Given problem A - Copy out the part of the article on Conor Lamb's nomination from "Still, parties’ incentives" up to and including "a home run.".
Given problem B - Put the listing's lines, from the line with "Click the Aplikacje" up to and including its last line, into a Markdown table with the columns Row and Line. Leave out blank lines.

Reading text -
U.S. Democratic congressional candidate Conor Lamb is greeted by supporters during his election night rally in Pennsylvania's 18th U.S. Congressional district special election against Republican candidate and State Rep. Rick Saccone, in Canonsburg, Pennsylvania, March 13, 2018. REUTERS/Brendan McDermid - RC190011A7B0

The upset victory of Democrat Conor Lamb in a special election last week, for a seat in a Pennsylvania district that President Trump won by a whopping 20 points, has Democrats crowing, and understandably so. But amid the celebrating, no one seems to be complaining, or even noticing, that Lamb did not owe his nomination to the voters. Rather, he was chosen to run by 554 local Democratic Party grandees.

“Two things are striking,” writes Brookings’s E.J. Dionne in The Washington Post. “In the end, Lamb won the backing of all wings of his party; and he was picked by a party committee, not in a primary. The question is whether primaries will allow Lamb-like nominees to emerge in districts where profiles such as his offer Democrats their best chance of snatching seats.”

It is indeed a good question, and important for reasons that go beyond Democrats’ short-term electoral outlook prospects. Here at Brookings, my colleague Elaine Kamarck, as well as political scientist Raymond La Raja and I, argue for a stronger and earlier (though not exclusive) party role in candidate selection. The Pennsylvania special election offers a reminder of why.

First, party officials are in the business of winning general elections. That is not to say they make all the right calls or should (or do) ignore the grassroots. In the Pennsylvania congressional race that Lamb won, the Republicans, too, relied on party insiders to choose their nominee; thanks to internal politicking and confidence about holding the seat, they chose a mediocre candidate over a younger contender who might have prevailed. There are no guarantees in politics.

Still, parties’ incentives are different from those of primary voters, who often prioritize ideological purity, parochial interests, or visceral protest. The party, by contrast, needs to try to match the candidate to the whole district, not just to the primary electorate. And it needs to consider whether the candidate, if elected, could provide substantively competent and politically reliable service in office—an essential filter if we want Congress to work. On all of those counts, Conor Lamb looks like a home run.

Second, and more fundamental: candidate selection by voters may seem more (small-d) democratic, but it is often less representative. After all, democratic processes and representative outcomes are not at all the same thing, a point James Madison made in Federalist 10. Today there is a vast literature in political science and economics on the many ways in which seemingly democratic voting can produce perverse and undemocratic outcomes. Organized interests wield disproportionate clout in low-turnout elections, cognitive biases distort judgment, and different voting processes produce different outcomes, such that there is no one “right” outcome, even in principle. (Benjamin Wittes and I summarize some of that material here.)

Records for this exercise -

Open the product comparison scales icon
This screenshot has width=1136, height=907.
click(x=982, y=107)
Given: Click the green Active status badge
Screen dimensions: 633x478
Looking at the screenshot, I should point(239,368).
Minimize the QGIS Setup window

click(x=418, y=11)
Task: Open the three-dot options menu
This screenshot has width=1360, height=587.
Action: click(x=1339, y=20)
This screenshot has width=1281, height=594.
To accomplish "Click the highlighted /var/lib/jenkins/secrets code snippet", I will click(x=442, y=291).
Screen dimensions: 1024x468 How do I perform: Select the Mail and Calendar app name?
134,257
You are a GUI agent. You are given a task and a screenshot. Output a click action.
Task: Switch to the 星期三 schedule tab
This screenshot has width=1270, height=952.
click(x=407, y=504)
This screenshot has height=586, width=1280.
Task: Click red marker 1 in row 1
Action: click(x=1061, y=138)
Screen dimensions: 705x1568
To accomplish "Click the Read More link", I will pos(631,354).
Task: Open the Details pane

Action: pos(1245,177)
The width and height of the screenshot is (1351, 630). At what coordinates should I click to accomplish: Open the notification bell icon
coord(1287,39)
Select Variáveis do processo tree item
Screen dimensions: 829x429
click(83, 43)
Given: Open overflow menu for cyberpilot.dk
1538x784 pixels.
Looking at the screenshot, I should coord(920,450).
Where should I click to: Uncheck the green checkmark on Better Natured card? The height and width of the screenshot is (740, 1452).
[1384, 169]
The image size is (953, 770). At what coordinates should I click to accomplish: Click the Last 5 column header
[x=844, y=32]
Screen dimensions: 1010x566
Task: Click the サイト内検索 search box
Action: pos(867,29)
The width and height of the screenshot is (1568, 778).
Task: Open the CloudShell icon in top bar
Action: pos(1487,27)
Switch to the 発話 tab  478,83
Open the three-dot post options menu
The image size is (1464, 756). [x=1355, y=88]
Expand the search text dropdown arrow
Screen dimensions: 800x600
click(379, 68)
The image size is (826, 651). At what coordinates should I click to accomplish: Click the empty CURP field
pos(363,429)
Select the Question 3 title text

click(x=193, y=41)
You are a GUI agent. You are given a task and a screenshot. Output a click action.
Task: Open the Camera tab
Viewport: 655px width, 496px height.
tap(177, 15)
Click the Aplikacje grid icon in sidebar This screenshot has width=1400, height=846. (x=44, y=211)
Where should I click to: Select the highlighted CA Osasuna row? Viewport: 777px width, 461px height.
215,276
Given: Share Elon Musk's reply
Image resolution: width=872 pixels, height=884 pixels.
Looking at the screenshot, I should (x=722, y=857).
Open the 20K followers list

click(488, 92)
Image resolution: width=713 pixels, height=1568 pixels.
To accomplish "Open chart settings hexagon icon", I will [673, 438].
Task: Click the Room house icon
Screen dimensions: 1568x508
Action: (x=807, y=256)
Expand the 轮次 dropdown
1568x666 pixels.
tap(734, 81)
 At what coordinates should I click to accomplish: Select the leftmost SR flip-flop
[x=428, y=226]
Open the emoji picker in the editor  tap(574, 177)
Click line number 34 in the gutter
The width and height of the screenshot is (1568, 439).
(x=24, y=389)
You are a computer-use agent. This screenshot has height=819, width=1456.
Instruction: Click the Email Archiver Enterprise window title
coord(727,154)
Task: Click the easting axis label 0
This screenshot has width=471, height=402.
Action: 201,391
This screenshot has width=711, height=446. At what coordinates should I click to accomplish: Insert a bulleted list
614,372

Complete output A -
Still, parties’ incentives are different from those of primary voters, who often prioritize ideological purity, parochial interests, or visceral protest. The party, by contrast, needs to try to match the candidate to the whole district, not just to the primary electorate. And it needs to consider whether the candidate, if elected, could provide substantively competent and politically reliable service in office—an essential filter if we want Congress to work. On all of those counts, Conor Lamb looks like a home run.

Complete output B -
| Row | Line |
|---|---|
| 1 | Click the Aplikacje grid icon in sidebar This screenshot has width=1400, height=846. (x=44, y=211) |
| 2 | Where should I click to: Select the highlighted CA Osasuna row? Viewport: 777px width, 461px height. |
| 3 | 215,276 |
| 4 | Given: Share Elon Musk's reply |
| 5 | Image resolution: width=872 pixels, height=884 pixels. |
| 6 | Looking at the screenshot, I should (x=722, y=857). |
| 7 | Open the 20K followers list |
| 8 | click(488, 92) |
| 9 | Image resolution: width=713 pixels, height=1568 pixels. |
| 10 | To accomplish "Open chart settings hexagon icon", I will [673, 438]. |
| 11 | Task: Click the Room house icon |
| 12 | Screen dimensions: 1568x508 |
| 13 | Action: (x=807, y=256) |
| 14 | Expand the 轮次 dropdown |
| 15 | 1568x666 pixels. |
| 16 | tap(734, 81) |
| 17 |  At what coordinates should I click to accomplish: Select the leftmost SR flip-flop |
| 18 | [x=428, y=226] |
| 19 | Open the emoji picker in the editor  tap(574, 177) |
| 20 | Click line number 34 in the gutter |
| 21 | The width and height of the screenshot is (1568, 439). |
| 22 | (x=24, y=389) |
| 23 | You are a computer-use agent. This screenshot has height=819, width=1456. |
| 24 | Instruction: Click the Email Archiver Enterprise window title |
| 25 | coord(727,154) |
| 26 | Task: Click the easting axis label 0 |
| 27 | This screenshot has width=471, height=402. |
| 28 | Action: 201,391 |
| 29 | This screenshot has width=711, height=446. At what coordinates should I click to accomplish: Insert a bulleted list |
| 30 | 614,372 |